Tidings of Comfort and Joy
The title of today’s post comes from the Christmas carol, “God Rest Ye Merry Gentlemen.” The familiar words are part of one of the oldest Christmas songs, dating back to the 1600s. Throughout the entire song, come words of hope declaring the Christmas story.
What does it look like to experience “comfort and joy” when we are grieving? The holidays are hard. Grief is magnified while our minds recall memories of our loved one. It can’t be helped. We loved, and so we grieve.
Recognize grief is coming and allow it. My grief during the holidays comes a week before the actual holiday. Anticipating the day and the empty chair starts like a silent roar, and so I let myself notice it, feel it, and cry. Grief needs time, and it needs “set aside time.”

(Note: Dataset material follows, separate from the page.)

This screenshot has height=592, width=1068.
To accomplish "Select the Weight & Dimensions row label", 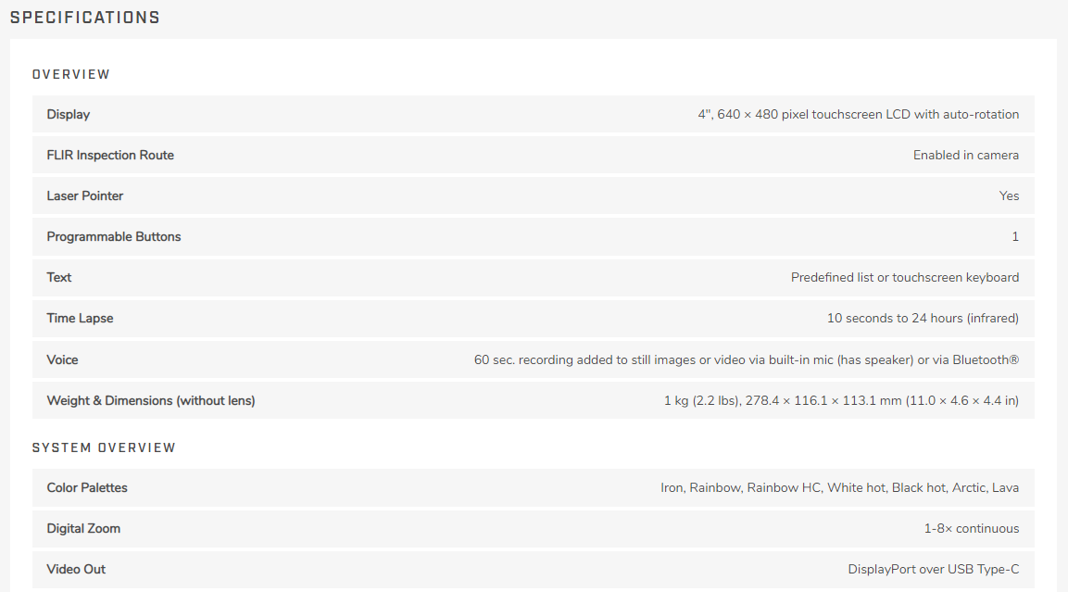I will [x=151, y=400].
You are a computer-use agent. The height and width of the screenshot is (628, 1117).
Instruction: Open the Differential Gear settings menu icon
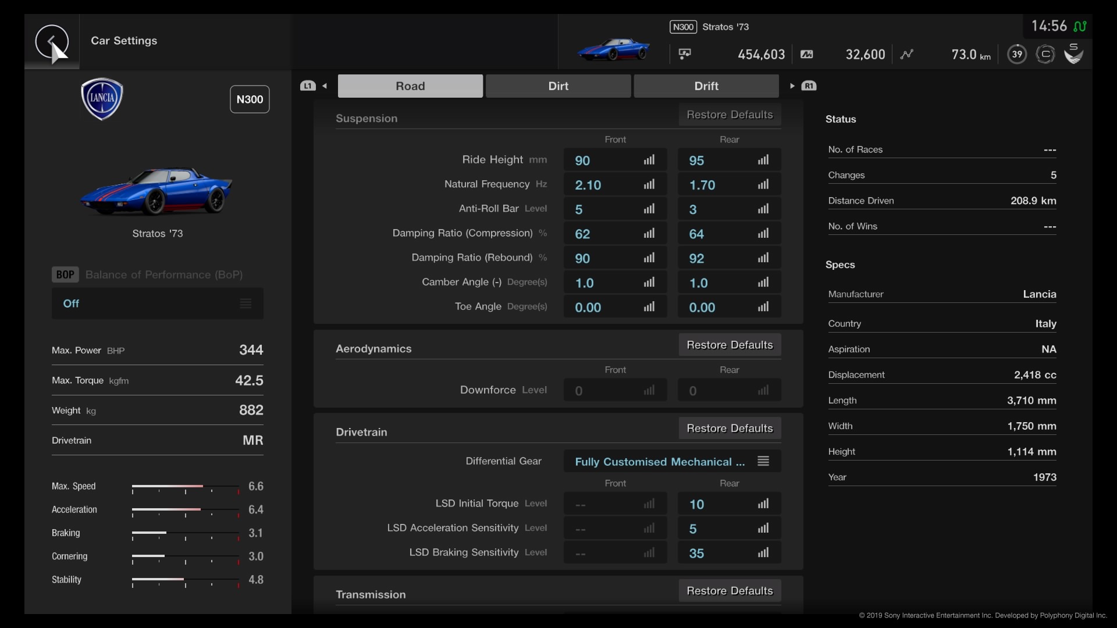point(763,461)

Memories become a reel in our heads, recalling gatherings and special ways we celebrated Christmas. Take the time you need to mourn, cry, lament, and feel. If you want to go to the cemetery, or to your husband’s favorite restaurant, the beach, or the mountains. Go and scream in your car or the shower. Pour out your heart to the Lord…let Him comfort and collect all your tears in a bottle and record each one as it says in Psalm 56:8.
Michael Card, author of A Sacred Sorrow, says, “We all carry deep within ourselves a pressurized reservoir of tears. It takes only the right key at the right time to unlock them. The lock can be forced, or the unlocking can happen prematurely, to our ruin. But in God’s perfect time, through lament, when these tears are released, they can form a vast healing flood.”
Comfort comes in the moments of expressing our grief. The Lord is near to the brokenhearted. We can know “comfort and joy” this Christmas, as we celebrate Immanuel, God with us.